Reference request for the relation between smoothness and magnitude of Fourier coefficients The following statement can be found for example in these lecture notes (Theorem 1.7 and 1.9) with proofs but without a concrete reference:
Let $n \in \mathbb{N}_0 $, denote the Fourier coefficients of a function $f \in L^2(-\pi,\pi)$ by $f_k$, let $C^n$ be the set of $n$ times continuously differenciable functions. Then:  
(i) $|f_k| < \frac{C}{|k|^{1+n+\epsilon}}$ for some $C,\epsilon>0$ $\Longrightarrow$ $f \in C^n$
(ii)  $f \in C^n$ $\Longrightarrow$ $|f_k| \leq \frac{C'}{|k|^n}$ with $C' = \sup_x |\tfrac{d^n}{dx^n}f(x)|$
These should be pretty standard results.
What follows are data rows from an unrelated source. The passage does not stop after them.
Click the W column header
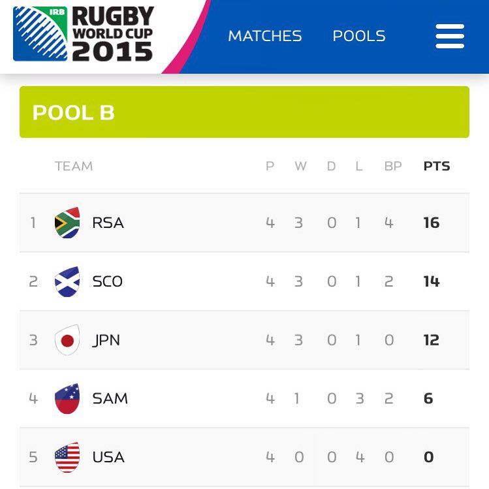The height and width of the screenshot is (489, 489). (x=300, y=166)
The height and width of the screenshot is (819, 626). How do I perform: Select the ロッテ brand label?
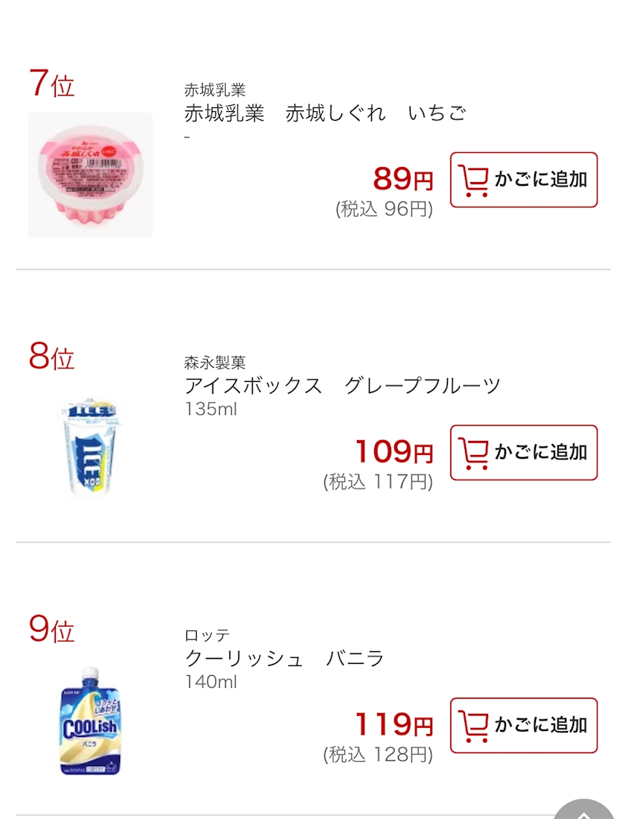pos(207,636)
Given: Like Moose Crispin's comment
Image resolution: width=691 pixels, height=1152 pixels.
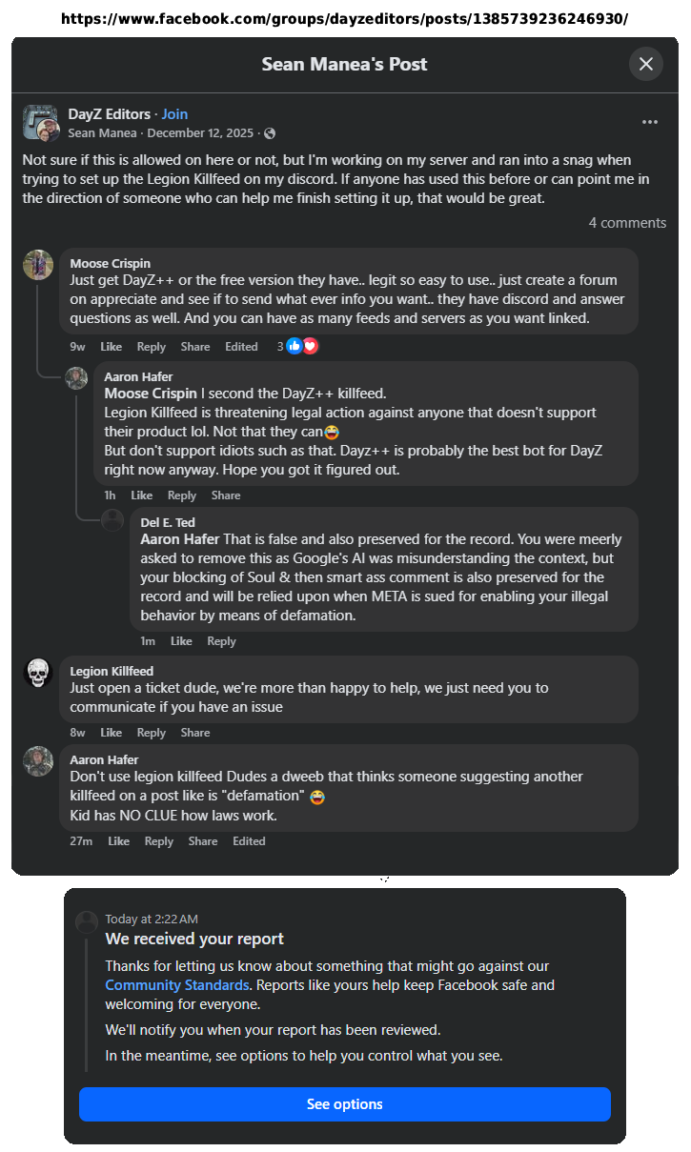Looking at the screenshot, I should pyautogui.click(x=111, y=347).
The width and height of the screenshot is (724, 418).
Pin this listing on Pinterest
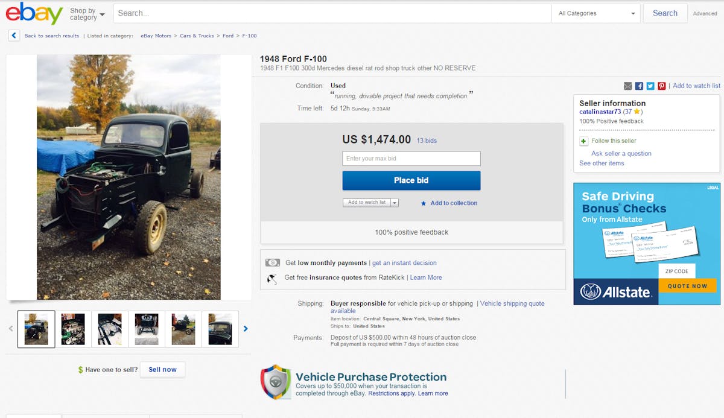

I have tried to find a good textbook on Fourier analysis that contains these statements, but haven't found any good reference so far. Any recommendations?
 A: I suggest An Introduction to Harmonic Analysis by Katznelson. In the 2nd edition, statement (ii) is Theorem 4.4, and statement (i) appears  as Exercise 2 of the same section. There  is a 3rd edition now, which is substantially expanded. 
A: There is an exact characterization of differentiability for the $L^2$ case. This happens because $e^{inx}$ is an orthonormal basis of the selfadjoint operator $L=\frac{1}{i}\frac{d}{dt}$ defined on the natural domain $\mathcal{D}(L)$ consisting of all periodic absolutely continuous functions $f\in L^2$ for which $f'\in L^2$. You can prove directly that $f \in L^2$ is absolutely continuous with $f'\in L^2$ iff $\sum_{n=-\infty}^{\infty}n\hat{f}(n)e^{inx} \in L^2$, which holds iff $\sum_{n=-\infty}^{\infty}n^2|\hat{f}(n)|^2 < \infty$.
Therefore,
$$
     f\in\mathcal{D}(L^s) \iff \sum_{n=-\infty}^{\infty}n^{2s}|\hat{f}(n)|^2 < \infty,\;\;\; s=1,2,3,\cdots.
$$
And $f\in \mathcal{D}(L^s)$ iff $f$ has $s-1$ continuous derivatives and $f^{(s-1)}$ is absolutely continuous with $f^{(s)}\in L^2$.
Once you get away from $L^2$, there is nothing so nice. But this is an if and only if result, which may make it useful to you.